Dai test effettuati in stretta collaborazione con il Laboratorio Analisi di Bologna abbiamo riscontrato quanto possa essere efficace, per la nascita, il vigore germinativo del seme; ad elevata germinazione non c’è correlazione diretta con altrettanto vigore.
I test effettuati secondo il Metodo ISTA (48 ore a 41 °C poi a 20 °C con 16 ore di buio e 8 di luce) e il Metodo AOSA (72 ore a 45 °C poi a 20 °C con 16 ore di buio e 8 di luce) detti di“invecchiamento” hanno dimostrato quanto sia insufficiente, a volte, la sola analisi tradizionale Tab.1.

In questa situazione rimane ancor oggi comprensibile che molte aziende agricole pur di evitare problemi di scarsa presenza di piante a mq. in primavera, preferiscono aumentare notevolmente la quantità di seme.
A questo problema di origine fisica, si aggiunge poi, senza dubbio, durante l’inverno la scarsa resistenza al freddo ed alla siccità della plantula per le ridotte dimensioni delle radici e l’altrettanta preoccupante scarsa tolleranza verso i patogeni quali il Fusarium, soprattutto se si usa seme non conciato.
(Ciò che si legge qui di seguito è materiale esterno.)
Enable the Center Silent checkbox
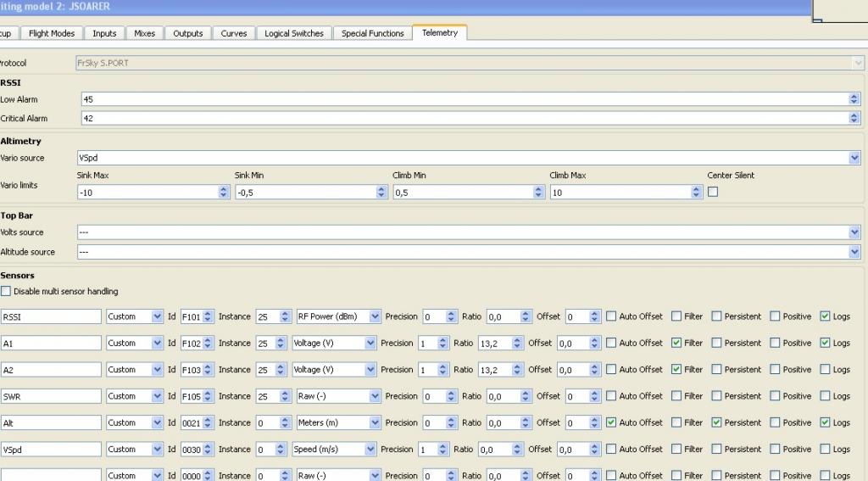The width and height of the screenshot is (868, 481). (712, 192)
Il fenomeno risulta essere più consistente nel frumento duro proprio per le sue caratteristiche genetiche. Normalmente la % di germinazione di un frumento duro è di circa 8-10 % più bassa del frumento tenero e dell’orzo, così come il suo vigore germinativo. Naturalmente questi test hanno un notevole costo, ma certamente garantirebbero assai di più l’agricoltore che potrebbe finalmente seminare un numero di semi quanti ne richiede lo stesso potenziale genetico varietale.
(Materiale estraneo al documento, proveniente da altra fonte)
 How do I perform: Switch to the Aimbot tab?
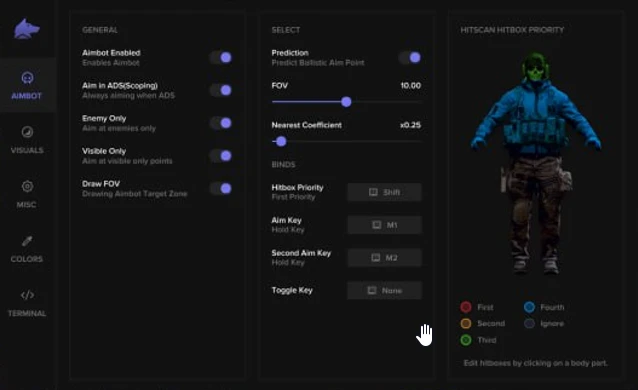(27, 85)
È importante perciò, nella scelta della semente, non lasciarsi trasportare dal prezzo, ma soprattutto garantirsi un prodotto professionale, tecnicamente perfetto, che possa superare gli ostacoli della nascita. Utilizzando la giusta quantità di seme si otterrebbe sicuramente un miglior rendimento finale e un altrettanto, ben più valido, risparmio.